È difficile che esista cristiano cattolico, protestante, ortodosso che sia, che non abbia identificato il concetto di santità nell’uomo con la figura di Francesco d’Assisi e non abbia in qualche modo desiderato imitarlo. Francesco è il tipo che incarna in tutte le Chiese la figura ideale dell’uomo che tenta l’avventura della santità e che la esprime in un modo veramente universale. Chi ha pensato possibile la santità nell’uomo l’ha vista nella povertà e nella dolcezza di Francesco, s’è unito alla sua preghiera nel Cantico delle Creature, ha sognato il superamento del limite dovuto all’incredulità e alla paura, al di là del quale si possono ammansire i lupi e parlare ai pesci e alle rondini.
Direi che Francesco d’Assisi è nel fondo di ogni uomo, toccato dalla grazia, come è nel fondo di ogni uomo il richiamo alla santità.
E in tutti i tempi Francesco, pur essendo ben incarnato nella storia, lo puoi mettere fuori della storia.
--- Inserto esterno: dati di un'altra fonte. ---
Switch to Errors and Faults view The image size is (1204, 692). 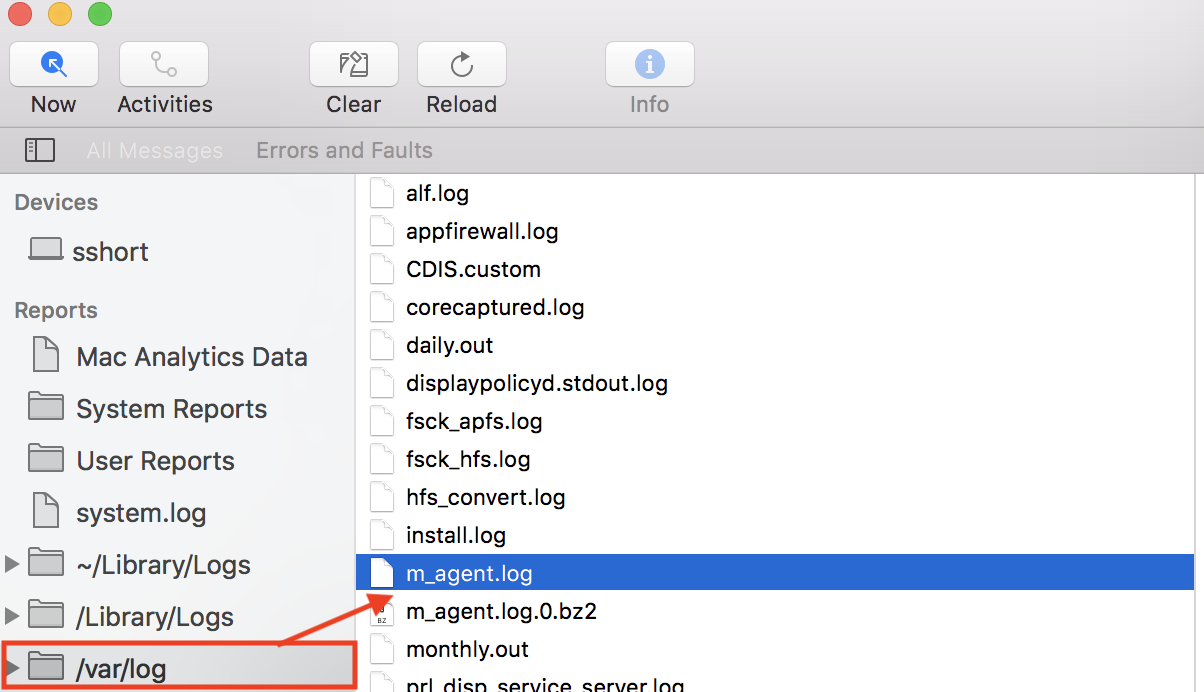point(344,150)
Lo puoi mettere coi primi cristiani, itineranti per le strade dell’Impero romano, che recano con sé la gioia di un messaggio veramente nuovo, lo puoi mettere nel medioevo come riformatore e restauratore di una Chiesa indebolita dalle lotte politiche e minata dal compromesso, lo puoi mettere al tempo del barocco a richiamare con la sua inusitata povertà e umiltà l’orgoglio dei chierici per il loro sacerdozio dominatore, più che servo, del popolo. Lo puoi mettere oggi come tipo dell’uomo moderno che esce dalla sua angoscia e dal suo isolamento per riannodare il discorso con la propria natura, con l’uomo e con Dio. Soprattutto con Dio.